Une ochlocratie, venue autant de la plèbe d’extrême-droite que d’extrême-gauche, que du vulgaire, autrement dit du plouc, pratique la haine des intellectuels, ou des « intellos » ; un tel anti-intellectualisme, depuis le XIX° siècle, englobe selon l’étude de Sarah Al-Matary[12] un vaste panier de crabes, de Proudhon à Michel Houellebecq, des anarchistes aux catholiques les plus crispés, des nationalistes maurrassiens aux maoïstes ou aux situationnistes… L’envie, la bêtise la plus crasse, l’incompréhension et le radicalisme aux réponses courtes devant des problèmes complexes font le terreau de cette haine à l’encontre de qui s’arroge la liberté et l’autorité de penser. Nul doute que cette haïssable haine des intellectuels, qui n’est pas sans parenté avec l’antisémitisme, mais aussi celle à l’encontre des bourgeois, puissent figurer dans une Histoire de la haine[13]. Ce qui ne signifie pas qu’il faille accorder un blanc-seing à un intellectuel patenté : cette dernière qualité n’empêche pas hélas d’être haineux envers les Juifs, comme Céline, envers la bourgeoisie anticommuniste, comme Sartre, envers les capitalistes, comme tant de nos élites politiques…

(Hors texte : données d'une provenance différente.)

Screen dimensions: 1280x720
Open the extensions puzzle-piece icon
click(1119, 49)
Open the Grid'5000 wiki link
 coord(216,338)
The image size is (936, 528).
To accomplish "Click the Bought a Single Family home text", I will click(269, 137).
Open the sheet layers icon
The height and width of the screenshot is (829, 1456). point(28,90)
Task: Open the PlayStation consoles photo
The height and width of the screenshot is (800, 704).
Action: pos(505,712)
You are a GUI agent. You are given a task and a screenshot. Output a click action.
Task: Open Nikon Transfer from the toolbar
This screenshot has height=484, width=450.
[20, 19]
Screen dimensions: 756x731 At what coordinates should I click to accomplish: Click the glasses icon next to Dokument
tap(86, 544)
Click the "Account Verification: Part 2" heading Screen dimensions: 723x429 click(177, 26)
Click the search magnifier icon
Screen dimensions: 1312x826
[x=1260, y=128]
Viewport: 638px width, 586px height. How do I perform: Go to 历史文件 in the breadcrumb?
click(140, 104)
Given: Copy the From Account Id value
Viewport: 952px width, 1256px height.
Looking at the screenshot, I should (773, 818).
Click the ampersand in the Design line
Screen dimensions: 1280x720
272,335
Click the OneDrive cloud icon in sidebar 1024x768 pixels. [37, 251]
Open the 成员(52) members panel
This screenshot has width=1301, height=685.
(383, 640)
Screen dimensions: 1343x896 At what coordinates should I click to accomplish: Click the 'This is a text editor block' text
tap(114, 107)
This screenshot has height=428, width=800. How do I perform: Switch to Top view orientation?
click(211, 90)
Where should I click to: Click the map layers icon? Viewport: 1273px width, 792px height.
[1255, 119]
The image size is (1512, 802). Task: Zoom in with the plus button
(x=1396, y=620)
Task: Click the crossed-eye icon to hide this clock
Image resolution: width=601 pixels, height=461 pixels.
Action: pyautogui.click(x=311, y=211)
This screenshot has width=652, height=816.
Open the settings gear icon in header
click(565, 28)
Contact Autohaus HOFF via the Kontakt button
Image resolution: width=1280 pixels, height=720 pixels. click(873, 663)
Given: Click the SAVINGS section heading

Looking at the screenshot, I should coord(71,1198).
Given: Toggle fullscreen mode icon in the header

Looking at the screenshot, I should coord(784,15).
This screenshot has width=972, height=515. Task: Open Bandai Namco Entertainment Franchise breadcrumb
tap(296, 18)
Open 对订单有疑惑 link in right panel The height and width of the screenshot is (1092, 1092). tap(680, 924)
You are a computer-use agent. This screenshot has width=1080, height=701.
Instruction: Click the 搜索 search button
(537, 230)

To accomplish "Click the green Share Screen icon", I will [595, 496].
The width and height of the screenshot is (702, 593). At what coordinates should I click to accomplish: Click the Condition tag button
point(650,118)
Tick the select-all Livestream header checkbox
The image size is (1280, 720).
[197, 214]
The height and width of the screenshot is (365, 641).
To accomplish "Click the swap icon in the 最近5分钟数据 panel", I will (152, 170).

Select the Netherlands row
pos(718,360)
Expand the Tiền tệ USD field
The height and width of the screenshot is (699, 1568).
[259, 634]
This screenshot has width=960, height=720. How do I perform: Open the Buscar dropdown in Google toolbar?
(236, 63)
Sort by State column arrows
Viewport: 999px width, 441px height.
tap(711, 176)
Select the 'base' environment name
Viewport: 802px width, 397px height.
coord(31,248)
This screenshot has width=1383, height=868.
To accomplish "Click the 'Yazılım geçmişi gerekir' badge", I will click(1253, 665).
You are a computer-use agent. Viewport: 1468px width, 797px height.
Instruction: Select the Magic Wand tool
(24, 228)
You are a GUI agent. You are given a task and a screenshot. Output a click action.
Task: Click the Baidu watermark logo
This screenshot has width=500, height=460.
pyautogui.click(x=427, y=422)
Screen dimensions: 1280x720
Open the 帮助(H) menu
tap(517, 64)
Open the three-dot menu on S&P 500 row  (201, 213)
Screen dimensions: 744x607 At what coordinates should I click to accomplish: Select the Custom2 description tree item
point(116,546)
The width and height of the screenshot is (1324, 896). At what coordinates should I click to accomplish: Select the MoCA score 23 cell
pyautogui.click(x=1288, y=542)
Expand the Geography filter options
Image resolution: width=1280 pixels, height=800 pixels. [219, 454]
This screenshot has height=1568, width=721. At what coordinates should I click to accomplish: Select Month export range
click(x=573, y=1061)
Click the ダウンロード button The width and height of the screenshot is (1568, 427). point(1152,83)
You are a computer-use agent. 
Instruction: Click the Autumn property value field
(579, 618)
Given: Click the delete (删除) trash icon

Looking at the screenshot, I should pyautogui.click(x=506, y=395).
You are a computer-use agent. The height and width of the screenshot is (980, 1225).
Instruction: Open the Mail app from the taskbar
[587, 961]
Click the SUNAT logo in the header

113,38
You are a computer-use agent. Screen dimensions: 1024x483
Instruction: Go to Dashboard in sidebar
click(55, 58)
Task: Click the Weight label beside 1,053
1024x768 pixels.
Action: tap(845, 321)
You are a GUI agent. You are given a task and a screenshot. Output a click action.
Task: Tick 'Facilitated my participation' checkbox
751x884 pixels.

Hors les haines les plus médiatisées, forcément fascistes et racistes, il faut veiller aux haines identitaires, pas seulement nationalistes, mais indigénistes, racisées, voire féministes et gays. Là où une identité de couleur, de sexe, de genre, de classe dresse les sensibilités associatrices les unes contre les autres, et surtout là où elles obèrent l’individu au profit d’une appartenance communautaire.
Existe-t-il des haines froides, raisonnées et raisonnables, donc judicieuses ? Le Baron d’Holbach, philosophe des Lumières écrivait : « La colère et la haine, si funestes quelquefois par leurs effets terribles, étant contenues dans de justes bornes, sont des passions utiles et nécessaires pour écarter de nous et de la société les choses capables de nuire. La colère, l’indignation, la haine, sont des mouvements légitimes que la morale, la vertu, l’amour du bien public doivent exciter dans les cœurs honnêtes contre l’injustice et la méchanceté[14] ». Il y a bien alors de bonnes et de mauvaises haines. La xénophobie des peuples occupés par les Nazis entre 1939 et 1945 était plus que compréhensible, l’Allemand n’étant guère en odeur de sainteté. Or la tyrannie, le totalitarisme, le fascisme, le nazisme, le communisme, l’islamisme et l’antisémitisme sont haïssables. Quant au racisme, qu’il soit anti-noirs ou anti-blancs, il n’est pas plus pardonnable d’un côté comme de l’autre. Si habiter sous l’uniforme nazi faisait de tout Allemand un être détestable, habiter sous une couleur de peau ne fait pas de vous un membre des Black Panthers ou un suprématiste blanc.
Aussi haïr en connaissance de cause est-il non seulement pertinent, sans devoir glisser vers l’irrationnelle et contre-productive colère, mais nécessaire. C’est haïr humainement et justement une haine injuste qui ne vise qu’à déshumaniser. Connaître, comprendre, dans ses textes et son Histoire, l’accélération d’une haine ennemie est plus que nécessaire pour se prémunir et combattre au service des libertés. Sinon l’indifférence et l’amour mal placé seront tout autant inefficaces (ou pour le moins ridicules à la façon du trop fameux « Ils n’auront pas ma haine » à la suite des attentats islamistes au Bataclan) pour se préserver de monstres politiques et théologiques, de surcroit si le monstre cumule les deux obédiences. Comme le rappelle Sénèque, Aristote, arguait de la nécessité de la colère, ce qu’ici nous appelons plus exactement la haine : « C’est, dit-il, l’aiguillon de la vertu : qu’on l’arrache, l’âme est désarmée, plus d’élan vers les grandes choses, elle tombe dans l’inertie[15] ». En ce sens la différence entre la colère et la haine est celle qui tranche entre instinct de prédation et fierté morale, violence passionnelle et violence calculée et calculatrice, à la condition que cette dernière ne soit ni du Lager nazi ni du goulag communiste, ni de l’éradication théocratique, et soit de fait au service de la vertu, en particulier de celle de la liberté et de la dignité face aux tyrannies de toutes sortes et de tous bords.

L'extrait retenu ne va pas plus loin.